### ACTIVITY:
Copy out the post about the stem cell therapy video, word for word and in full.

### TEXT SHOWN:
•••
The moment of truth. A video about the stem cell therapy that could help millions of people going blind.

“No matter how much one prepares, the first patient is always something very special.” That’s how Dr. Mark Humayun describes his feelings as he prepared to deliver a CIRM-funded stem cell therapy to help someone going blind from dry age-related macular degeneration (AMD).

Humayun, an ophthalmologist and stem cell researcher at USC, spent years developing this therapy and so it’s understandable that he might be a little nervous finally getting a chance to see if it works in people.

It’s quite a complicated procedure, involving turning embryonic stem cells into the kind of cells that are destroyed by AMD, placing those cells onto a specially developed synthetic scaffold and then surgically implanting the cells and scaffold onto the back of the eye.

There’s a real need for a treatment for AMD, the leading cause of vision loss in the US. Right now, there is no effective therapy for AMD and some three million Americans are facing the prospect of losing their eyesight.

The first, preliminary, results of this trial were released last week and they were encouraging. You can read about them on our blog.

Thanks to USC you can also see the team that developed and executed this promising approach. They created a video capturing the moment the team were finally taking all that hard work and delivering it where it matters, to the patient.

Watching the video it’s hard not to think you are watching a piece of history, something that has the potential to do more than just offer hope to people losing their vision, it has the potential to stop and even reverse that process.

The video is a salute to the researchers who developed the therapy, and the doctors, nurses and Operating Room team who delivered it. It’s also a salute to the person lying down, the patient who volunteered to be the first to try this. Everyone in that room is a pioneer.
•••
### INFORMATION PROVIDED:
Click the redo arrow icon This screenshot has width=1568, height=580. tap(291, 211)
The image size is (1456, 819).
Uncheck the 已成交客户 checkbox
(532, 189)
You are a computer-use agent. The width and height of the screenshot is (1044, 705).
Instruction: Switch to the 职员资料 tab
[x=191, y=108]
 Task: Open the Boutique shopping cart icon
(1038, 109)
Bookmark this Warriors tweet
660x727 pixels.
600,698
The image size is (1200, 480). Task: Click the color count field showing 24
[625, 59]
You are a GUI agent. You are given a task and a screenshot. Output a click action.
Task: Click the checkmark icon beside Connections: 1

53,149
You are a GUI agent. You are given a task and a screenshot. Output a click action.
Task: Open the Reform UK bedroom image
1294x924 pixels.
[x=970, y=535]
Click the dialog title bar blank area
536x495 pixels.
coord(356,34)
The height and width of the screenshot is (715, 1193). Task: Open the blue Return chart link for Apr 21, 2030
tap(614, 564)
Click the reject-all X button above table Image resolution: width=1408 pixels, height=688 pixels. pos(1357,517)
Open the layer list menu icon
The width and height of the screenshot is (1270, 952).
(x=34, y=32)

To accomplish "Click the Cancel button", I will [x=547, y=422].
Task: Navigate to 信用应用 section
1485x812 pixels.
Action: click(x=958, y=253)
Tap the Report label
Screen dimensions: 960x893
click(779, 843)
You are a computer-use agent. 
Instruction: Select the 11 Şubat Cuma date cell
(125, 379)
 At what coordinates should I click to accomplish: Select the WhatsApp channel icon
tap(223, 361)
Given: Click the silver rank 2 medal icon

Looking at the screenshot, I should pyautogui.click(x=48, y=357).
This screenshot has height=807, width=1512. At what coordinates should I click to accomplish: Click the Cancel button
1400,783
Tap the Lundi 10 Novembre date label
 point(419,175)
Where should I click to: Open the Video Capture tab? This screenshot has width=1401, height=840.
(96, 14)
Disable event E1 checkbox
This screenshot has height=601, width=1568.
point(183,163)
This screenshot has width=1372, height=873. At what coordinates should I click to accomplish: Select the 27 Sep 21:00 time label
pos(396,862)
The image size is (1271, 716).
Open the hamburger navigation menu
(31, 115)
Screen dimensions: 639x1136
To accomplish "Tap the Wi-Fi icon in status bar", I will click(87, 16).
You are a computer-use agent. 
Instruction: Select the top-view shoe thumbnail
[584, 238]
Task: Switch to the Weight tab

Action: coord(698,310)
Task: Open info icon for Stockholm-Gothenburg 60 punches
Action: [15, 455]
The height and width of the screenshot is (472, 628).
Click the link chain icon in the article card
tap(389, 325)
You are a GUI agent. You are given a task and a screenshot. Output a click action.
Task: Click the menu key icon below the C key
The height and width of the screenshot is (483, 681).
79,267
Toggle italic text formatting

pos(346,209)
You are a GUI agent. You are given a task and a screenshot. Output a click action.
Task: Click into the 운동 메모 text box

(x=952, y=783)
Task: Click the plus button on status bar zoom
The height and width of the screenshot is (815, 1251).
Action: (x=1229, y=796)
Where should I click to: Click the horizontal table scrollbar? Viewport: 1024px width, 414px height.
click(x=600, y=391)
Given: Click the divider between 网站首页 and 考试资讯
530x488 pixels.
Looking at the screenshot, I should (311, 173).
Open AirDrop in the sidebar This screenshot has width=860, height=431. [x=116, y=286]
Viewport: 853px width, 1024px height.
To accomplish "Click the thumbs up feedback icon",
•••
### ANSWER BOX:
The moment of truth. A video about the stem cell therapy that could help millions of people going blind.

“No matter how much one prepares, the first patient is always something very special.” That’s how Dr. Mark Humayun describes his feelings as he prepared to deliver a CIRM-funded stem cell therapy to help someone going blind from dry age-related macular degeneration (AMD).

Humayun, an ophthalmologist and stem cell researcher at USC, spent years developing this therapy and so it’s understandable that he might be a little nervous finally getting a chance to see if it works in people.

It’s quite a complicated procedure, involving turning embryonic stem cells into the kind of cells that are destroyed by AMD, placing those cells onto a specially developed synthetic scaffold and then surgically implanting the cells and scaffold onto the back of the eye.

There’s a real need for a treatment for AMD, the leading cause of vision loss in the US. Right now, there is no effective therapy for AMD and some three million Americans are facing the prospect of losing their eyesight.

The first, preliminary, results of this trial were released last week and they were encouraging. You can read about them on our blog.

Thanks to USC you can also see the team that developed and executed this promising approach. They created a video capturing the moment the team were finally taking all that hard work and delivering it where it matters, to the patient.

Watching the video it’s hard not to think you are watching a piece of history, something that has the potential to do more than just offer hope to people losing their vision, it has the potential to stop and even reverse that process.

The video is a salute to the researchers who developed the therapy, and the doctors, nurses and Operating Room team who delivered it. It’s also a salute to the person lying down, the patient who volunteered to be the first to try this. Everyone in that room is a pioneer.